→ **Records for this exercise**

----------------

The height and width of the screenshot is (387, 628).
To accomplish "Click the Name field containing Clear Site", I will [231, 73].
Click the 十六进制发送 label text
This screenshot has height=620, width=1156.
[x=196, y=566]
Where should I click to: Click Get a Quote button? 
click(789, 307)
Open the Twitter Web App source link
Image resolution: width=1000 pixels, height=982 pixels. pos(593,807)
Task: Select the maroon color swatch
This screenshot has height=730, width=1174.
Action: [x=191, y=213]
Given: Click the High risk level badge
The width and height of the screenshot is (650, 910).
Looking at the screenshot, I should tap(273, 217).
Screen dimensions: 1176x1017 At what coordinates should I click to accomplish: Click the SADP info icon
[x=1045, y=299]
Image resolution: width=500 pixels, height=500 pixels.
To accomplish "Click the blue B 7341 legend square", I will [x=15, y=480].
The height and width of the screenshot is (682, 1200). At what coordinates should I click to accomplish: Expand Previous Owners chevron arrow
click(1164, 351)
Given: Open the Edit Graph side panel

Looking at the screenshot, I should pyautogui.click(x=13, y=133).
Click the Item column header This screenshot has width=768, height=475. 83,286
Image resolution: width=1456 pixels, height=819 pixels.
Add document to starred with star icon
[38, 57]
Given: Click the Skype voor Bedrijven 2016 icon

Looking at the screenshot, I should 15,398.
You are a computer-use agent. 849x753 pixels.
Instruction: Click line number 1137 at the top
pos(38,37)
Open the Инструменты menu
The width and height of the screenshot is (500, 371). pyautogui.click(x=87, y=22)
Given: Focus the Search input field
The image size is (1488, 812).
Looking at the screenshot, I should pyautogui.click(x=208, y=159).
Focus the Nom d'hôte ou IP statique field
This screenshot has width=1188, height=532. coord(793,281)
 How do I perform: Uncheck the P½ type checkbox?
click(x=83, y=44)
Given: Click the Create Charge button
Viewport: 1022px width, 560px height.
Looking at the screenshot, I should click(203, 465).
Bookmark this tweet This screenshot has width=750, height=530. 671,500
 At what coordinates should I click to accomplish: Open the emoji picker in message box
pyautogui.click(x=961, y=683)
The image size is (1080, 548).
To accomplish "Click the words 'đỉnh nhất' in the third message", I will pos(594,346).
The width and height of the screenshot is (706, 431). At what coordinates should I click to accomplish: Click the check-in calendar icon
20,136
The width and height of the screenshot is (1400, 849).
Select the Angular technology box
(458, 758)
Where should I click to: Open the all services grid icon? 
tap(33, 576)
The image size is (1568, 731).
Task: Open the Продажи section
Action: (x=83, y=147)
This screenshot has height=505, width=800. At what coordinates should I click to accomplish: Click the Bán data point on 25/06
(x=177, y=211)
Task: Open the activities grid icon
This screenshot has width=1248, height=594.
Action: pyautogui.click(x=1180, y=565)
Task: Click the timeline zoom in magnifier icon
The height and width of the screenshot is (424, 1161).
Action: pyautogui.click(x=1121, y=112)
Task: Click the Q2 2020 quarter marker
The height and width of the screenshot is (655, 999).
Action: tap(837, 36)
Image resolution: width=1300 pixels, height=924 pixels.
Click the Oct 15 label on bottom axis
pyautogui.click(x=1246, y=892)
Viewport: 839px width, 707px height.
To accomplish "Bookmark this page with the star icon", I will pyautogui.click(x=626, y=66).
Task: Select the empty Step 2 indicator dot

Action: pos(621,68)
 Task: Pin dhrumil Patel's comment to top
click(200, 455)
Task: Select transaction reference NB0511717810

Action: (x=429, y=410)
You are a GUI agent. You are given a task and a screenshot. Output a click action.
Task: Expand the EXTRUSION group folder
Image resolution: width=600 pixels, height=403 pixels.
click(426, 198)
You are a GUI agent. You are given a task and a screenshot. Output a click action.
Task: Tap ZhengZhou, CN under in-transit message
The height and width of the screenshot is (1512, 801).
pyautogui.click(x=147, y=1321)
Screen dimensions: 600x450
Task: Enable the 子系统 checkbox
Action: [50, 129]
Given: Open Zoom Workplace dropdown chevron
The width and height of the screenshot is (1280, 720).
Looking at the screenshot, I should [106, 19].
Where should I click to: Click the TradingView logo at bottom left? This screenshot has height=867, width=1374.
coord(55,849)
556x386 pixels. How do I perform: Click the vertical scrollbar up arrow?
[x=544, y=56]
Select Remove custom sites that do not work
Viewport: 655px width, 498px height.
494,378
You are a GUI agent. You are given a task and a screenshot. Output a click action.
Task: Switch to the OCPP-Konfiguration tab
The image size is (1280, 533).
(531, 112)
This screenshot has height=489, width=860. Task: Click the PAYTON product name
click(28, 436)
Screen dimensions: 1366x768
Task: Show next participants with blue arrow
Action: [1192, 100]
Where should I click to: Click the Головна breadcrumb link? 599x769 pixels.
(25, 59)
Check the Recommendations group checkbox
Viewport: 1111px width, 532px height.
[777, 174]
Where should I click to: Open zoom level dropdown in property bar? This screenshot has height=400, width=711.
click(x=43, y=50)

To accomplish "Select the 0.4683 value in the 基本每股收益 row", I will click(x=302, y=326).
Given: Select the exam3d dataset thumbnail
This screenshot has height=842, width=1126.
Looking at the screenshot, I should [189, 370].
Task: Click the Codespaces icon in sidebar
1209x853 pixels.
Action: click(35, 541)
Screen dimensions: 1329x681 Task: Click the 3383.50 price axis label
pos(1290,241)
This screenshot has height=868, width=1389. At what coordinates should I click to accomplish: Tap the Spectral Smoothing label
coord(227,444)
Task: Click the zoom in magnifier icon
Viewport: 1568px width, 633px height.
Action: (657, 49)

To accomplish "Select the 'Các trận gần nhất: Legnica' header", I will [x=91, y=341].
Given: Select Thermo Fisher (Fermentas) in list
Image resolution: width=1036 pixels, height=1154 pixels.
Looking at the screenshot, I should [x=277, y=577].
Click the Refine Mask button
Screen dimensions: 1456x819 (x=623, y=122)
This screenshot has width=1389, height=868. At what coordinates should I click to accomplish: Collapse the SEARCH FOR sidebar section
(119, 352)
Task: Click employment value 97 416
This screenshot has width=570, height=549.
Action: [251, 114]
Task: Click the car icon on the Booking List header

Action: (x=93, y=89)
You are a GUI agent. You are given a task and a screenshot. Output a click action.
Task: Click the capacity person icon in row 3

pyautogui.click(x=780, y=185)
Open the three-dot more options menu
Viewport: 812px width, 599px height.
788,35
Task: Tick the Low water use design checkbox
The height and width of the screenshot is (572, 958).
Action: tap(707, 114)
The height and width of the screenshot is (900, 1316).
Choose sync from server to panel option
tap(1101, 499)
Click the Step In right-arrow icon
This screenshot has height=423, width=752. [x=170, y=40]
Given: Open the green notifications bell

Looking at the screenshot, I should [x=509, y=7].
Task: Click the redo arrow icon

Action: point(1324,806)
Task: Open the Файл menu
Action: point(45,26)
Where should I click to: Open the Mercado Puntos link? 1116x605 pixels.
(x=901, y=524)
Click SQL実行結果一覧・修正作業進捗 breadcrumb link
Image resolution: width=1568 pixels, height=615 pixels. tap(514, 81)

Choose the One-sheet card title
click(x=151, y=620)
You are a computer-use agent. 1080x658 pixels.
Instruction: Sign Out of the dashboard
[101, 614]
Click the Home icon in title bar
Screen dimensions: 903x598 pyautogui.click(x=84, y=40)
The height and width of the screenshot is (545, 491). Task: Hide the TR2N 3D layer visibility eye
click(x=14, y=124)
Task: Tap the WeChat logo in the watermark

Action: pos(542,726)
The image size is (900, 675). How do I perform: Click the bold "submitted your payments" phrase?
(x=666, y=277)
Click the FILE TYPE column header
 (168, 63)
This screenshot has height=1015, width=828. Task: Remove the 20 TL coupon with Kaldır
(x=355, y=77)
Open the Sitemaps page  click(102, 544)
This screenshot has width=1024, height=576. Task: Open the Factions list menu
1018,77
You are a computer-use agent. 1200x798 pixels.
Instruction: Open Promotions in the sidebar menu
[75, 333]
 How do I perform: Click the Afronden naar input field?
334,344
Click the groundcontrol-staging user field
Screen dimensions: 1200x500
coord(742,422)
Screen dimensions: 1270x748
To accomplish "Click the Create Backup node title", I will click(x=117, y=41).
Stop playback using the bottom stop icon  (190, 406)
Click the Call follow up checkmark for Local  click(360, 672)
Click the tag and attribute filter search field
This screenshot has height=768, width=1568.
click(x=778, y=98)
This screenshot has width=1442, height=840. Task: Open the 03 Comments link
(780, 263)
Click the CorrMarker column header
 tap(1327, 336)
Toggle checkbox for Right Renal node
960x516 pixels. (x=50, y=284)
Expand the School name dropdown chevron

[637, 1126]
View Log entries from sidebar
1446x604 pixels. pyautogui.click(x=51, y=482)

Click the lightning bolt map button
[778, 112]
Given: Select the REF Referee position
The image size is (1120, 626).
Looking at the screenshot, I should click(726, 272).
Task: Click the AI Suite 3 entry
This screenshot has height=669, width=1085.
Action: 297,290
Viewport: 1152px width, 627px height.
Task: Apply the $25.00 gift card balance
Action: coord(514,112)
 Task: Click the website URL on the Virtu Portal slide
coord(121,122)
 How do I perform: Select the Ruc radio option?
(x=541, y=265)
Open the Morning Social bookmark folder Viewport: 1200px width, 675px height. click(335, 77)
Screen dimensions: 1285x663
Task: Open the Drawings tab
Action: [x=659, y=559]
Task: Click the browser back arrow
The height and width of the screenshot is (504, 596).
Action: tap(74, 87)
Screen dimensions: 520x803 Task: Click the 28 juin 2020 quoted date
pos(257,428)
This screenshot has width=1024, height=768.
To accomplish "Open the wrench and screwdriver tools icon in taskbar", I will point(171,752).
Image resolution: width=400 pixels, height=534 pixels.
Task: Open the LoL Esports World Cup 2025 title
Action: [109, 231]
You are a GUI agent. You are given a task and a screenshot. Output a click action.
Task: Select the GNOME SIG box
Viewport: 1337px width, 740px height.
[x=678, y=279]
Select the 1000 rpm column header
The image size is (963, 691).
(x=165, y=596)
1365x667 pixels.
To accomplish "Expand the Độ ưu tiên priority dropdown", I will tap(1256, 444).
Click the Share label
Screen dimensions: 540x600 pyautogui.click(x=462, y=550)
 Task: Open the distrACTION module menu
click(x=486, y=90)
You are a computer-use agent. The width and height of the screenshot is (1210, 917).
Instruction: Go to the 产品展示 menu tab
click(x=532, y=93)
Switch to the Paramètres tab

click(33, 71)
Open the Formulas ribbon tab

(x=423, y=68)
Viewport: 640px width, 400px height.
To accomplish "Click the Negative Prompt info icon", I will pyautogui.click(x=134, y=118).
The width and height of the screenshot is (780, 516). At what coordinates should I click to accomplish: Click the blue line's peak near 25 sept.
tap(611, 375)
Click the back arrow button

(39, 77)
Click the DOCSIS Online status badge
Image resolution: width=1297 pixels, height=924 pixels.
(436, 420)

----------------

→ **Your goal**
Write out exactly those lines running from the line with "You are a computer-use agent. The" to the end of the data above, the first and last included.

→ **Response to the task**
You are a computer-use agent. The width and height of the screenshot is (1210, 917).
Instruction: Go to the 产品展示 menu tab
click(x=532, y=93)
Switch to the Paramètres tab

click(33, 71)
Open the Formulas ribbon tab

(x=423, y=68)
Viewport: 640px width, 400px height.
To accomplish "Click the Negative Prompt info icon", I will pyautogui.click(x=134, y=118).
The width and height of the screenshot is (780, 516). At what coordinates should I click to accomplish: Click the blue line's peak near 25 sept.
tap(611, 375)
Click the back arrow button

(39, 77)
Click the DOCSIS Online status badge
Image resolution: width=1297 pixels, height=924 pixels.
(436, 420)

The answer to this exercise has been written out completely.